Cedazuridine is a small molecule inhibitor of cytidine deaminase that is used as a pharmacoenhancer of decitabine to increase oral bioavailability of this DNA methylase inhibitor treatment of myelodysplastic syndromes. The combination of oral decitabine and cedazuridine is associated with a low rate of minor serum enzyme elevations during therapy that is usually attributed to decitabine. The oral combination has not been linked to cases of clinically apparent liver injury.


Cedazuridine (sed “ az ure’ i deen) is an oral small molecule inhibitor of cytidine deaminase, an enzyme present in intestine and liver that rapidly clears decitabine causing its poor bioavailability and requirement for the intravenous administration of this DNA methylase inhibitor used to treat various forms of myelodysplastic syndrome (MDS). The combination of oral cedazuridine and oral decitabine has been shown to achieve similar blood levels to those of intravenous infusions of decitabine as well as similar degrees of DNA demethylation and similar rates of clinical response in MDS conditions, with no increase in adverse event rates. Cedazuridine was approved for use in the United States in 2020 to be used in combination with decitabine in adults with myelodysplastic syndromes including refractory anemia, refractory anemia with ringed sideroblasts or with excess blasts, and in patients with chronic myelomonocytic leukemia. A fixed combination of 35 mg decitabine and 100 mg cedazuridine is available in tablets under the brand name of Inqovi. The recommended dose is one tablet daily on days 1 through 5 of each 28 day cycle of therapy. Common adverse events include myelosuppression, fatigue, constipation, diarrhea, nausea, decreased appetite, dizziness, headache, mucositis, hemorrhage, myalgia, arthralgia, rash, and upper respiratory tract infections, side effects that can occur with decitabine alone. Uncommon but potentially severe adverse events include severe myelosuppression, febrile neutropenia, severe infections, sepsis, pneumonia, and embryo-fetal toxicity.
————————
- _Work instruction 1_:
Rewrite the cedazuridine passage starting with "Cedazuridine is a small" and going on through "apparent liver injury.", putting "booster" in place of "pharmacoenhancer".
- _Work instruction 2_:
Please condense the paragraph of the cedazuridine passage that begins "Cedazuridine is a small molecule inhibitor" into a shorter version that keeps its main facts.
The listing that comes next is separate material from the cedazuridine passage.

- _Material provided_:
————————
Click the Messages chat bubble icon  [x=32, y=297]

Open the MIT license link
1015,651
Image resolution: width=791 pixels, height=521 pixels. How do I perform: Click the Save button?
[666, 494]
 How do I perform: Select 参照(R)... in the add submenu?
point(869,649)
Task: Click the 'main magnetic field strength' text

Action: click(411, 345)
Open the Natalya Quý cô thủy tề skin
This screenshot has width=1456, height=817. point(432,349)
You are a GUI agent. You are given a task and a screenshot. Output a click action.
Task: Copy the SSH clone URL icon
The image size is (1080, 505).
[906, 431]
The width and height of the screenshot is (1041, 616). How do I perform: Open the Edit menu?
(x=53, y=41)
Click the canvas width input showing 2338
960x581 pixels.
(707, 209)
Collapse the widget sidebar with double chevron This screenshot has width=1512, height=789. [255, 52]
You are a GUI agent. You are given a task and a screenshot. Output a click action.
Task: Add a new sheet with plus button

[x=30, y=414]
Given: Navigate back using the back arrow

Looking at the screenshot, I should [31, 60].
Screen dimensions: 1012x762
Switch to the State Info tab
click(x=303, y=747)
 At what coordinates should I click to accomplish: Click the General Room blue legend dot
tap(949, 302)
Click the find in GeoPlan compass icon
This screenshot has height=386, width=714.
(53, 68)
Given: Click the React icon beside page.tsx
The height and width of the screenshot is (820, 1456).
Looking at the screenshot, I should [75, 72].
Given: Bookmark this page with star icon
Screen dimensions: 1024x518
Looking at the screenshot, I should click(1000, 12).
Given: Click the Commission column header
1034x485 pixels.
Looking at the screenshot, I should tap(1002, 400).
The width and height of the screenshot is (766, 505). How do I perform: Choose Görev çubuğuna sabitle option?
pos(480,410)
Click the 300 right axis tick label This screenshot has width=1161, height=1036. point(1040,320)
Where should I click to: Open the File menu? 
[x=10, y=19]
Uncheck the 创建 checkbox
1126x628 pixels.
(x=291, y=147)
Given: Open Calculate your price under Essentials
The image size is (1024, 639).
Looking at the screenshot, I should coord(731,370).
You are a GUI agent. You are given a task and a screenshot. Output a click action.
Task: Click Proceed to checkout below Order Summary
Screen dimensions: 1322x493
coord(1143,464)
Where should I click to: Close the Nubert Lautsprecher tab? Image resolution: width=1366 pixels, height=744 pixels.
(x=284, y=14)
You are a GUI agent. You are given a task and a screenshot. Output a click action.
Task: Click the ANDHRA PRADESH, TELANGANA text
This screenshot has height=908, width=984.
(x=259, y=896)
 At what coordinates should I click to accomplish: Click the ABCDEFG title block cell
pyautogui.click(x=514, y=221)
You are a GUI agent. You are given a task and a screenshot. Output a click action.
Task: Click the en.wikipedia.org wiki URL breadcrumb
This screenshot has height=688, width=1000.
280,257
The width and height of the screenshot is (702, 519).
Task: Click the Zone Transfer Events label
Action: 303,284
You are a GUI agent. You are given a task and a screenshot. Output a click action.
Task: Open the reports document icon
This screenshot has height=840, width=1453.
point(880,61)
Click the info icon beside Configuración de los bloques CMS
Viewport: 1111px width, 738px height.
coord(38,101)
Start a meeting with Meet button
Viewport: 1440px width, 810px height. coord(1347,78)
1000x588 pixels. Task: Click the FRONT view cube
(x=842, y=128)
————————
- _Your solution 1_:
Cedazuridine is a small molecule inhibitor of cytidine deaminase that is used as a booster of decitabine to increase oral bioavailability of this DNA methylase inhibitor treatment of myelodysplastic syndromes. The combination of oral decitabine and cedazuridine is associated with a low rate of minor serum enzyme elevations during therapy that is usually attributed to decitabine. The oral combination has not been linked to cases of clinically apparent liver injury.

- _Your solution 2_:
Cedazuridine, a small molecule inhibitor of cytidine deaminase, raises the oral bioavailability of decitabine, a DNA methylase inhibitor used for myelodysplastic syndromes. The oral combination causes a low rate of minor serum enzyme elevations, usually attributed to decitabine, and has not been linked to clinically apparent liver injury.